> Passage given
- Genre: Comedy
- Created by: Christopher J. Nowak; Dan Schneider & Dana Olsen;
- Developed by: Christopher J. Nowak
- Starring: Cooper Barnes; Michael D. Cohen; Havan Flores; Terrence Little Gardenhigh; Dana Heath; Luca Luhan;
- Theme music composer: "Danger Force Theme" by Zack Hexum & Niki Hexum & Samantha Martin
- Composers: Zack Hexum & Niki Hexum
- Country of origin: United States
- Original language: English
- No. of seasons: 3
- No. of episodes: 63 (list of episodes)

Production
- Executive producers: Christopher J. Nowak; Jake Farrow; Cooper Barnes;
- Producers: Andrew Hirsch; Andrew Thomas; Jessica Poter; Jace Norman; Jimmy Brooks;
- Cinematography: Michael Spodnik
- Camera setup: Multi-camera
- Running time: 23 minutes
- Production company: Nickelodeon Productions

Original release
- Network: Nickelodeon
- Release: March 28, 2020 – February 21, 2024

Related
- Henry Danger

= Danger Force =

American comedy television series

Danger Force is an American comedy television series developed by Christopher J. Nowak that premiered on Nickelodeon on March 28, 2020. It lasted three seasons, with the final episode airing on February 21, 2024. The series is a spinoff of Henry Danger and includes returning stars Cooper Barnes and Michael D. Cohen. Starring alongside them are Havan Flores, Terrence Little Gardenhigh, Dana Heath, and Luca Luhan.

== Premise ==
Captain Man and Schwoz recruit Chapa, Miles, Mika, and Bose, four new superheroes-in-training, to attend Swellview Academy for the Gifted in order to train them into being superheroes.

== Cast and characters ==

- Cooper Barnes as Ray / Captain Man, Swellview's resident superhero who is indestructible and is training the Danger Force to be superheroes. His full name is revealed to be Raymond Esther Manchester in "Test Friends".
- Michael D. Cohen as Schwoz, an inventor who provides Captain Man and Danger Force with different inventions to help them on their missions
- Havan Flores as Chapa, a girl who gains the ability of electrokinesis, whose superhero name is Volt. Her full name is revealed to be Lula Elena Chapa De Silva in "Unmasked".
- Terrence Little Gardenhigh as Miles, the brother of Mika who develops the power of teleportation and whose superhero name is AWOL. His last name is revealed to be Macklin in "Mika in the Middle".
- Dana Heath as Mika, the sister of Miles who develops the ability of sonic scream and whose superhero name is ShoutOut. Her last name is revealed to be Macklin in "Mika in the Middle".
- Luca Luhan as Bose, the ditzy stepson of Vice-Mayor Willard who gains the power of telekinesis and whose superhero name is Brainstorm. His last name is revealed to be O'Brian in "Radioactive Cat".

> Given data

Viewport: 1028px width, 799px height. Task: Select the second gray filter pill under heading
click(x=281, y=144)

--

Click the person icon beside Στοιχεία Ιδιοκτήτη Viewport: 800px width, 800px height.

> Tasks for this exercise
a – Retype the passage from the Danger Force text starting at "- Genre: Comedy" and ending at "(list of episodes)".
b – Continue the Danger Force text from the point where it stops.

> Final results
a –
- Genre: Comedy
- Created by: Christopher J. Nowak; Dan Schneider & Dana Olsen;
- Developed by: Christopher J. Nowak
- Starring: Cooper Barnes; Michael D. Cohen; Havan Flores; Terrence Little Gardenhigh; Dana Heath; Luca Luhan;
- Theme music composer: "Danger Force Theme" by Zack Hexum & Niki Hexum & Samantha Martin
- Composers: Zack Hexum & Niki Hexum
- Country of origin: United States
- Original language: English
- No. of seasons: 3
- No. of episodes: 63 (list of episodes)

b –
== Production ==
On February 19, 2020, it was announced that a Henry Danger spinoff, Danger Force would premiere on March 28, 2020. The spinoff series sees the return of Cooper Barnes as Ray / Captain Man and Michael D. Cohen as Schwoz. The series was given an initial order of 13 episodes. In addition, Havan Flores as Chapa, Terrence Little Gardenhigh as Miles, Dana Heath as Mika, and Luca Luhan as Bose also star in the series. Based on characters created by Dan Schneider and Dana Olsen, the series was developed by Christopher J. Nowak who also serves as executive producer. Cooper Barnes and Jace Norman serve as producers for the series. Omar Camacho serves as executive producer. A quarantine episode, filmed and produced virtually, aired on May 9, 2020. On August 4, 2020, it was announced that a five-episode series of remotely produced "minisodes" would premiere on August 8, 2020. On March 18, 2021, the series was renewed for a second season of 26 episodes, which premiered on October 23, 2021. On August 25, 2022, the series was renewed for a third season of 13 episodes, which premiered on April 20, 2023, and ended on February 21, 2024.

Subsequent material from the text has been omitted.